The task =
In the records below, the line with "Expand the Tarefas menu" and every line after it must be written out exactly; no pictures belong in the result.

Saved data entries

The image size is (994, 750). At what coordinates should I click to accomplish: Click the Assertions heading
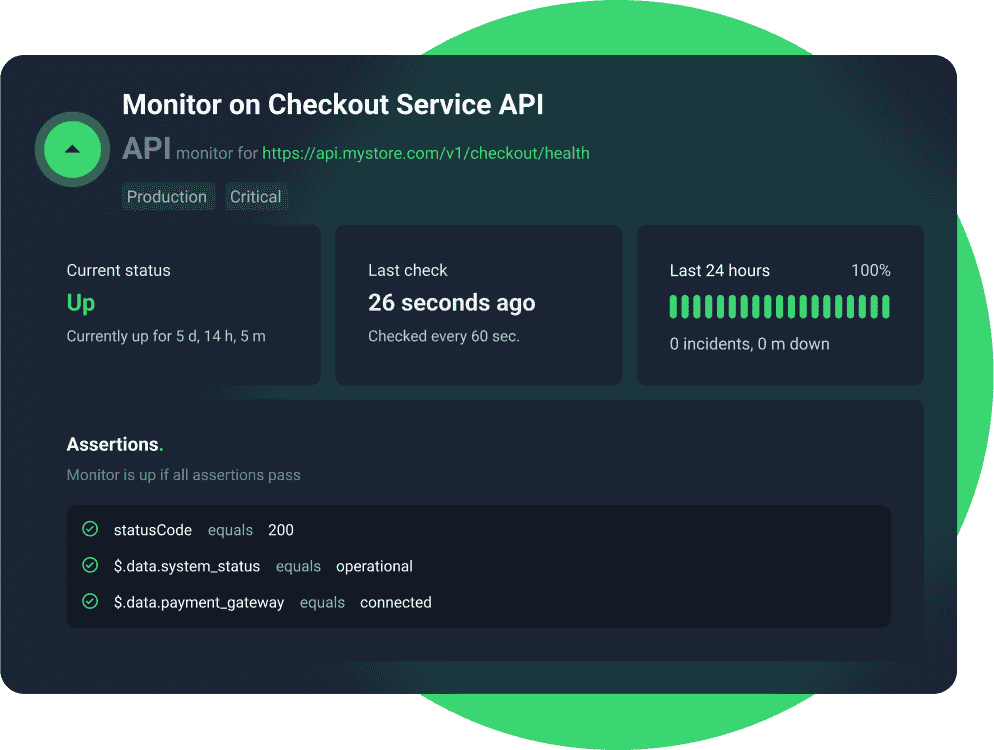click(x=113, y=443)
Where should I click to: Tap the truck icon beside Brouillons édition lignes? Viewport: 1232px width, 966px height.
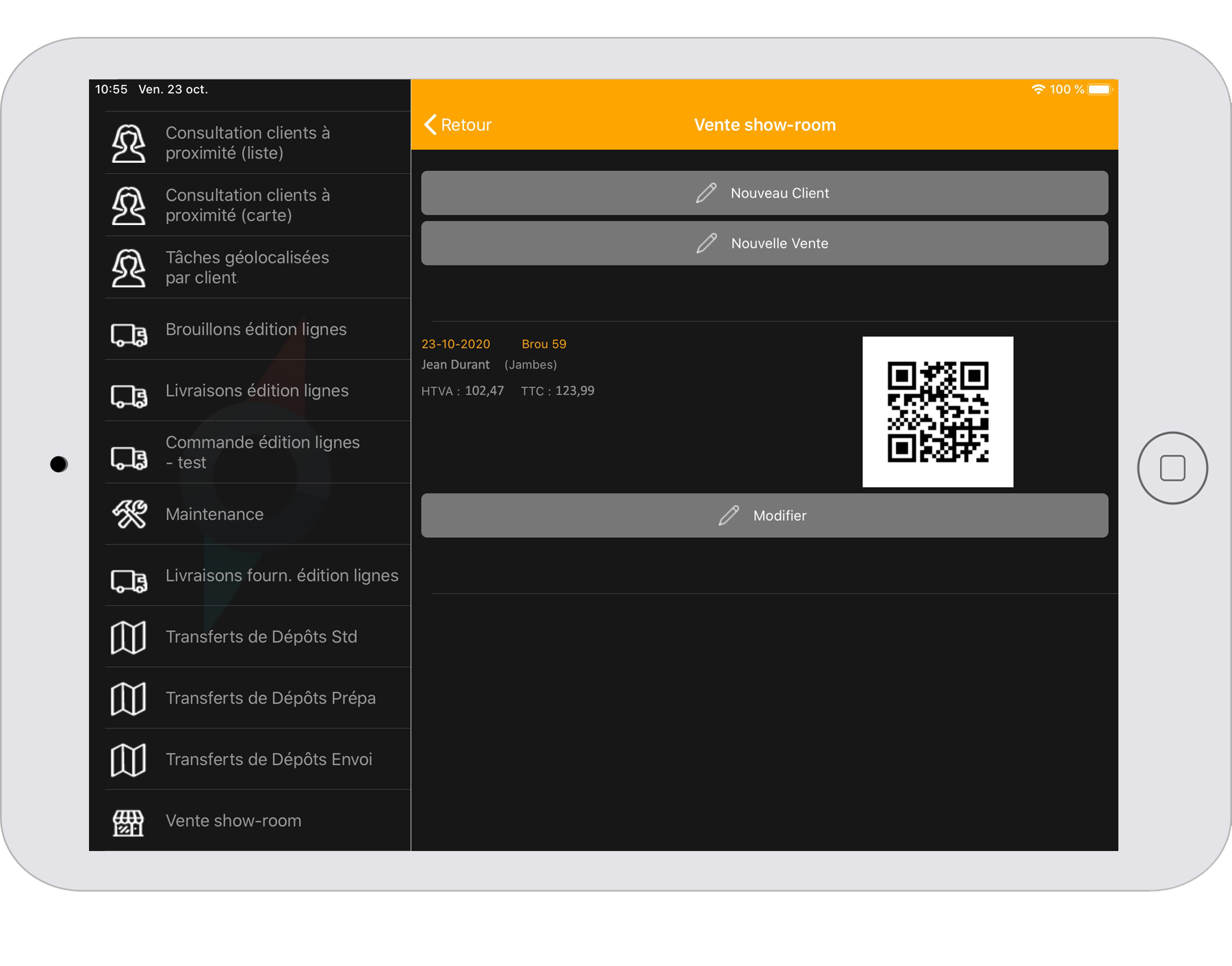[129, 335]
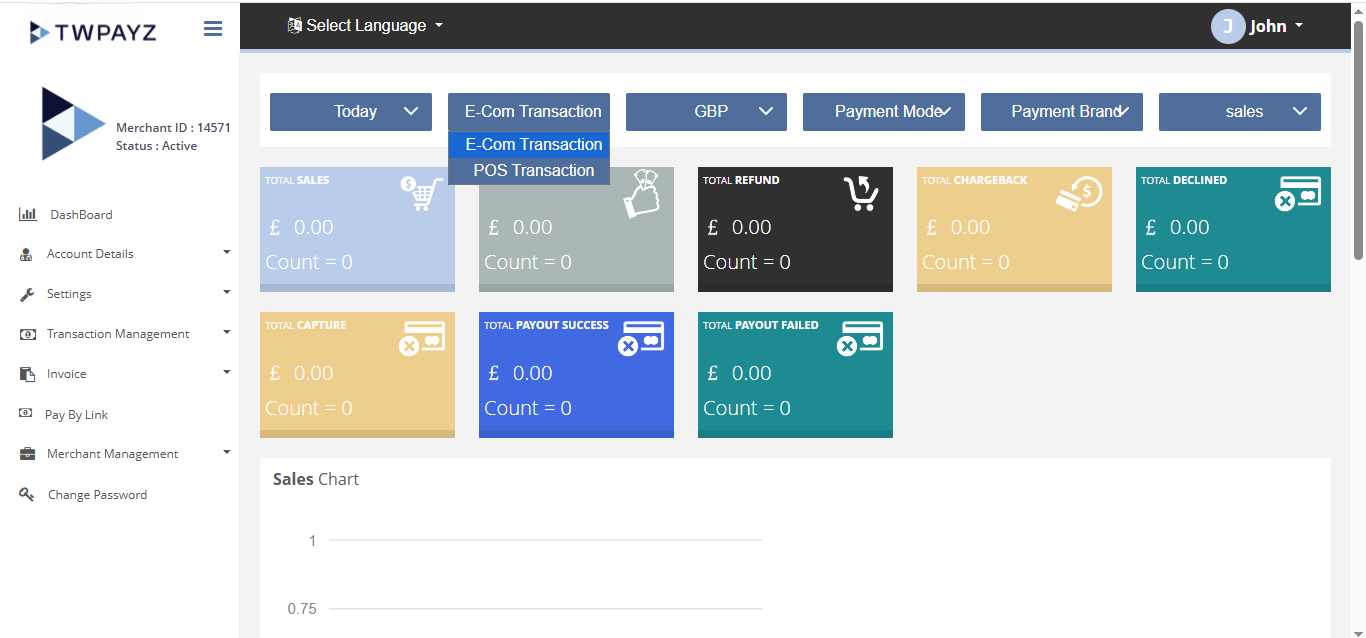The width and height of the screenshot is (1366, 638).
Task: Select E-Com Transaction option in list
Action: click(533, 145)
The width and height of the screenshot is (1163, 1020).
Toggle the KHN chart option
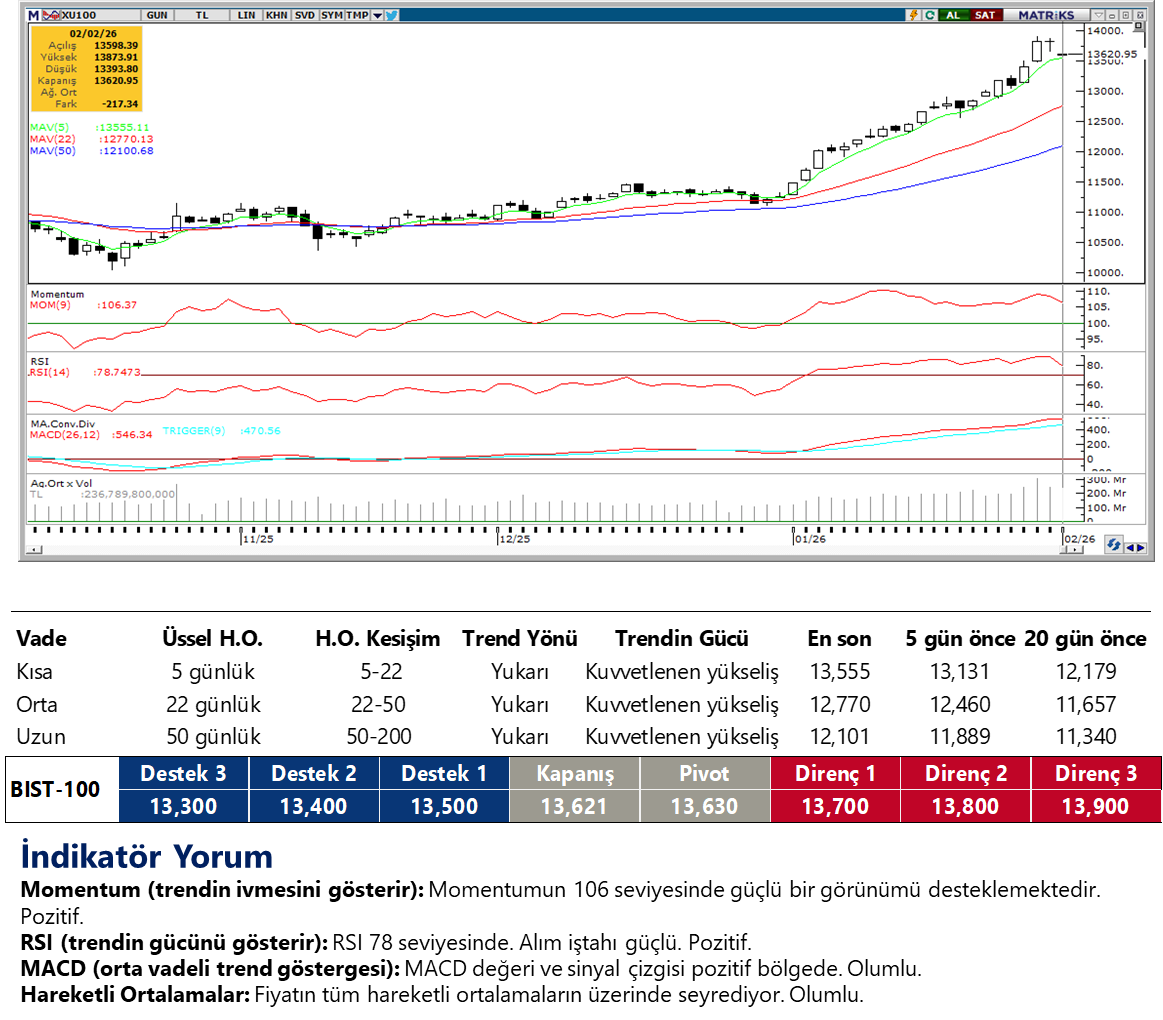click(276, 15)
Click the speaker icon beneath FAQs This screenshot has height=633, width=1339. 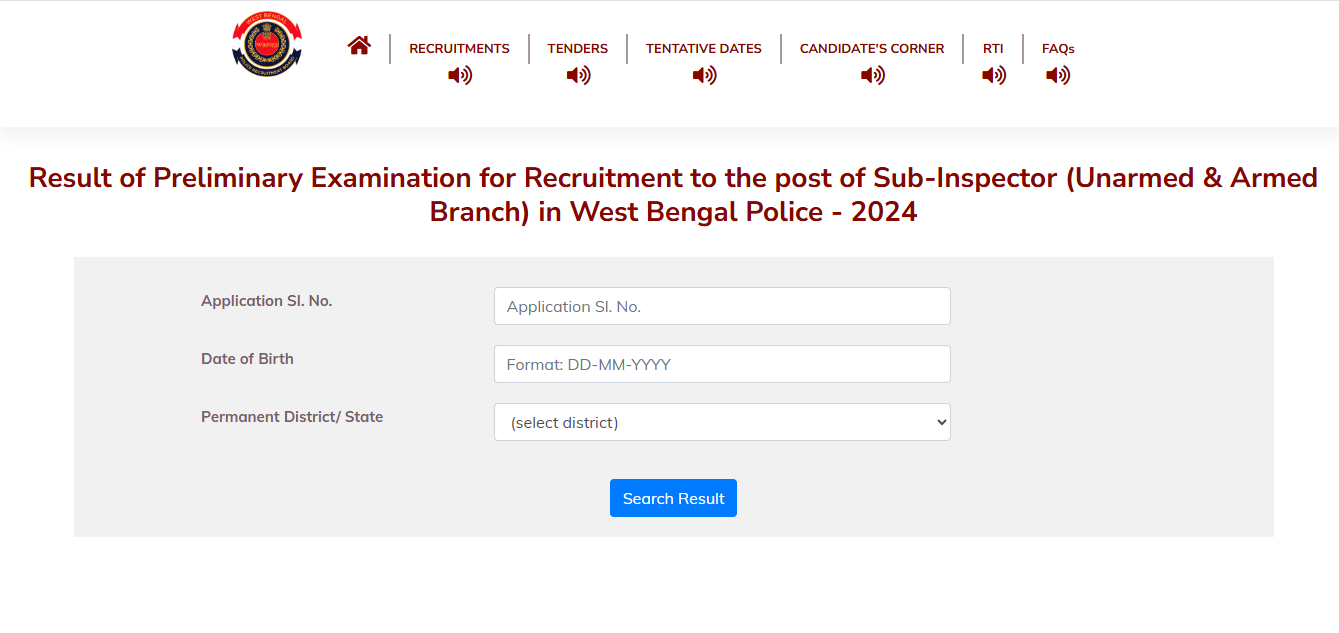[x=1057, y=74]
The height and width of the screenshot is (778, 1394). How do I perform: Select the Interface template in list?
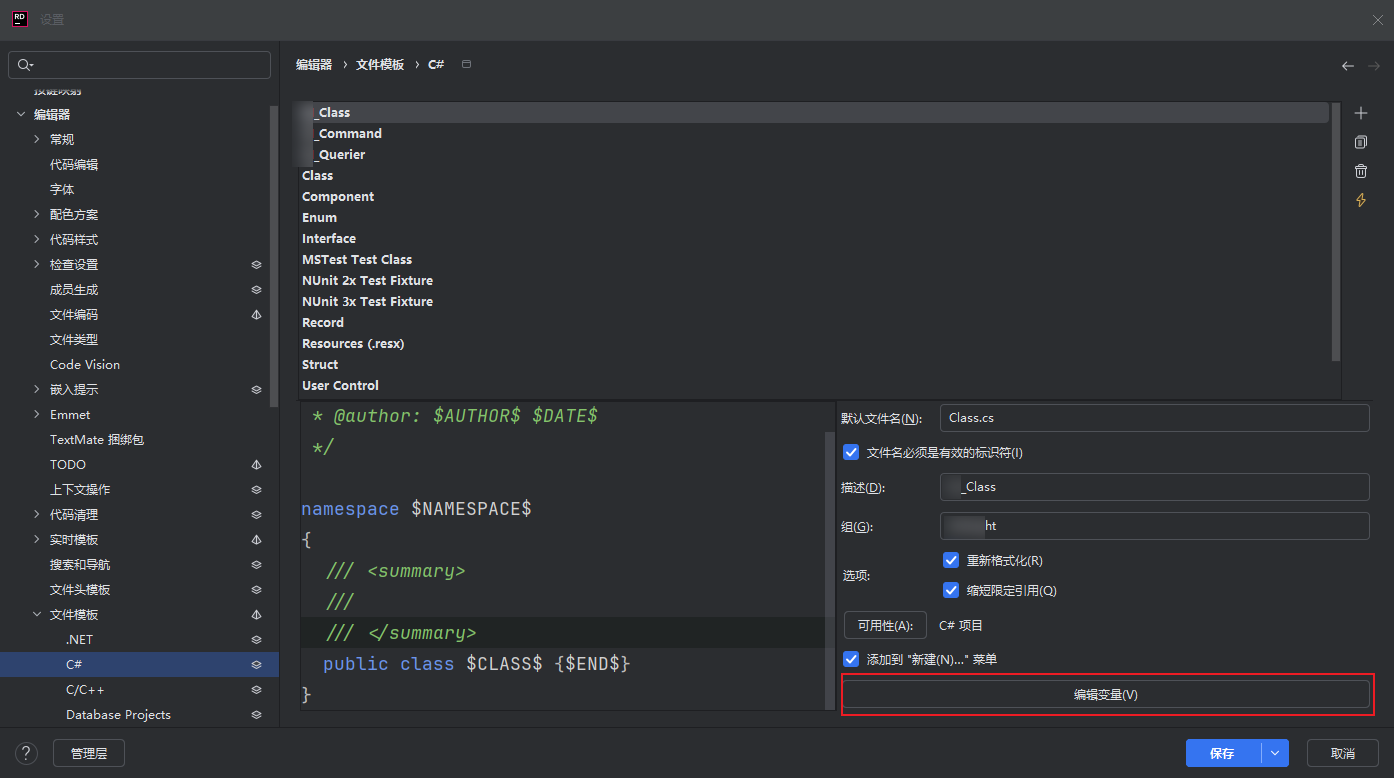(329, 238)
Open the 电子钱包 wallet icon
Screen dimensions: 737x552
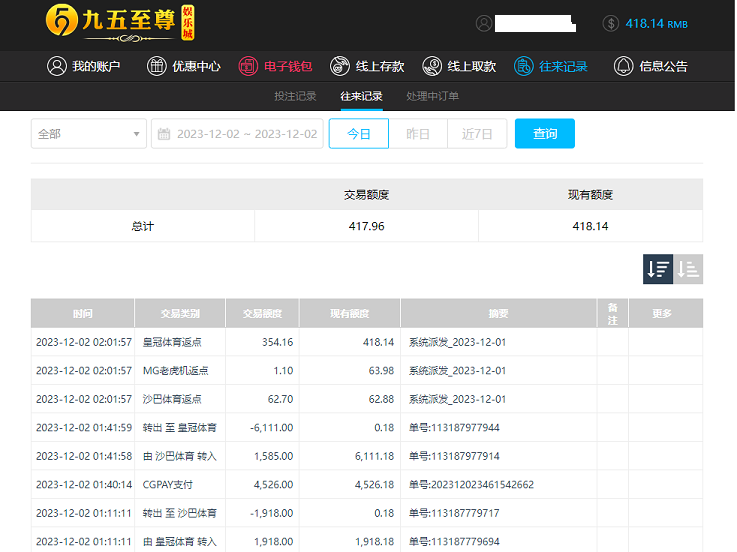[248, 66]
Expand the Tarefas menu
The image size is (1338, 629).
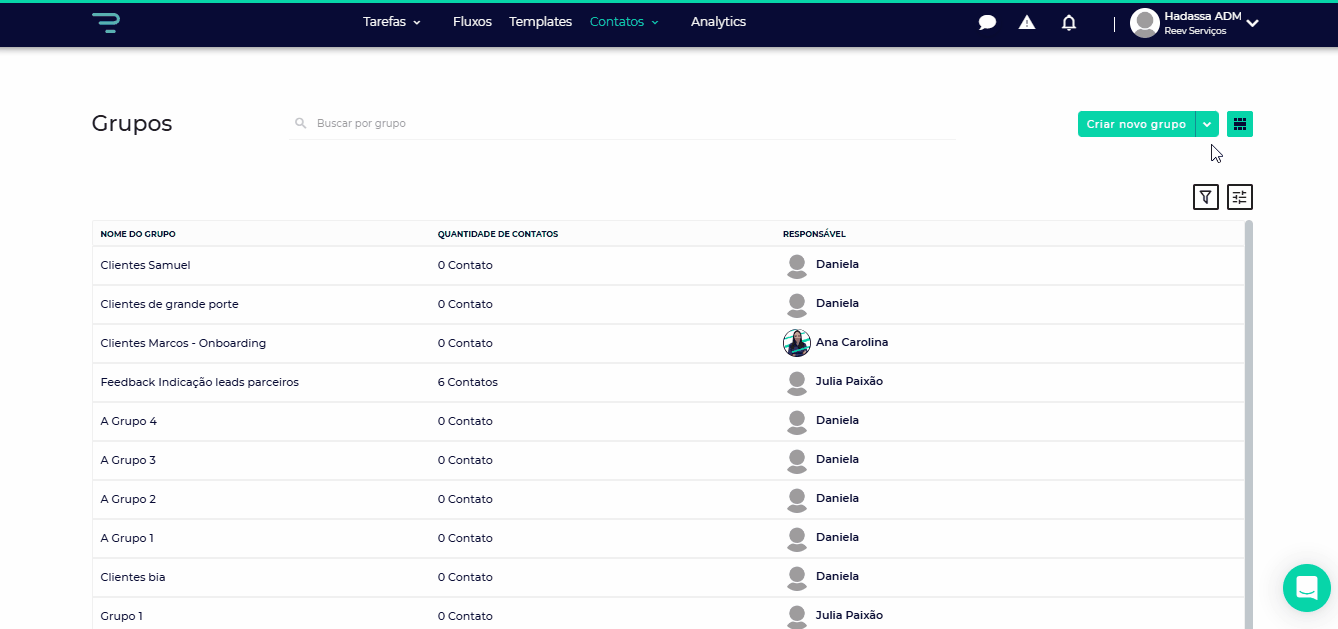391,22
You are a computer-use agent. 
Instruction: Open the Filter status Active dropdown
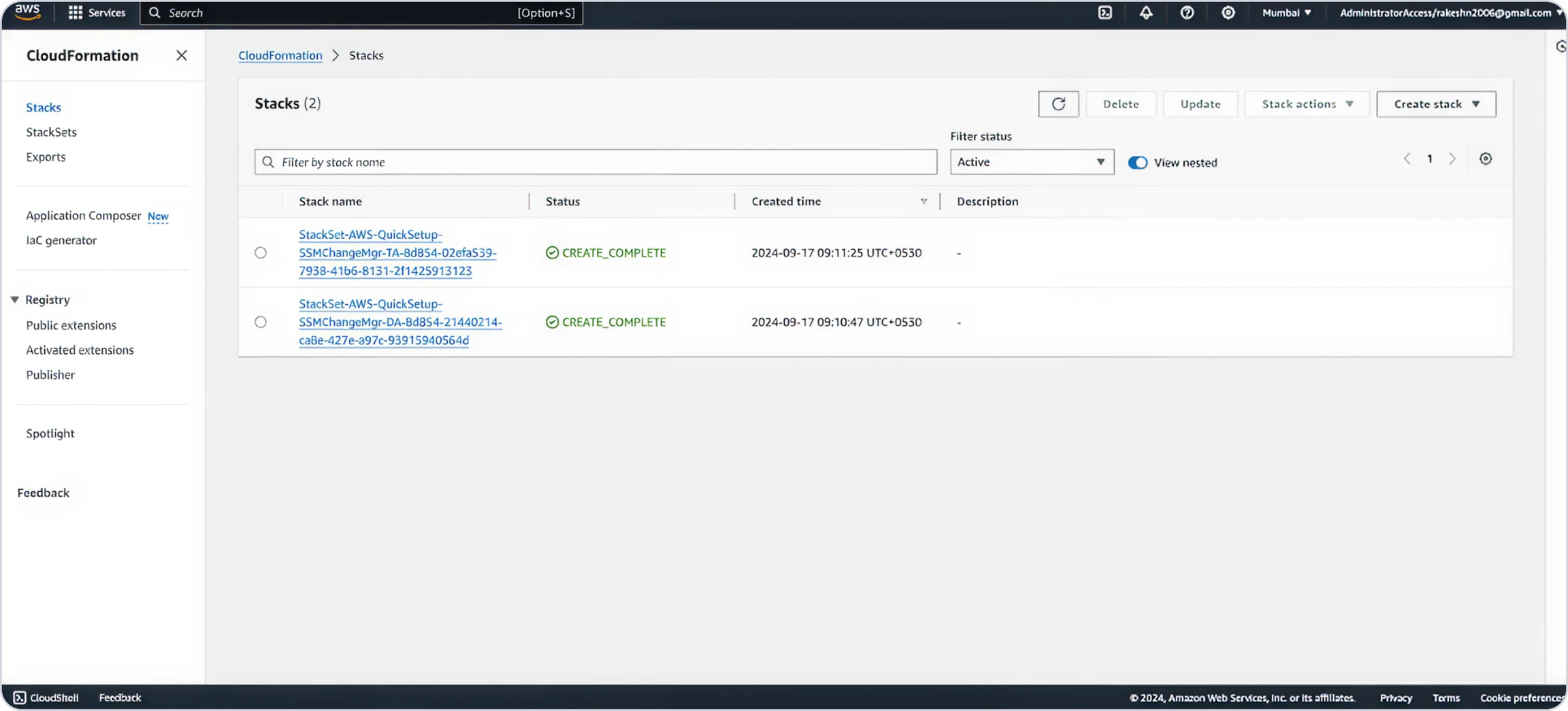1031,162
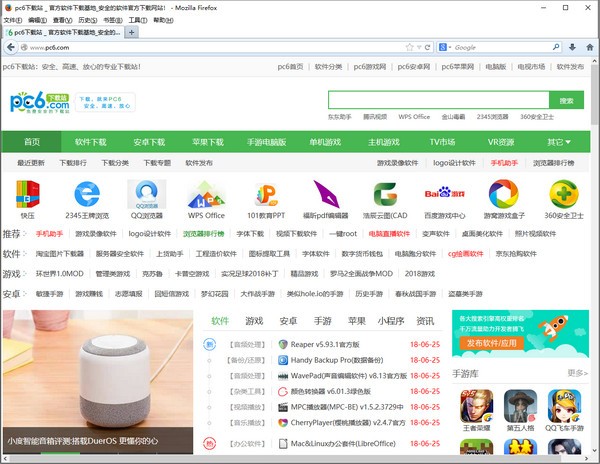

Output for this task =
Expand the Tarefas menu
The image size is (1338, 629).
391,22
You are a computer-use agent. 
Instruction: Open the Filter status Active dropdown
1031,162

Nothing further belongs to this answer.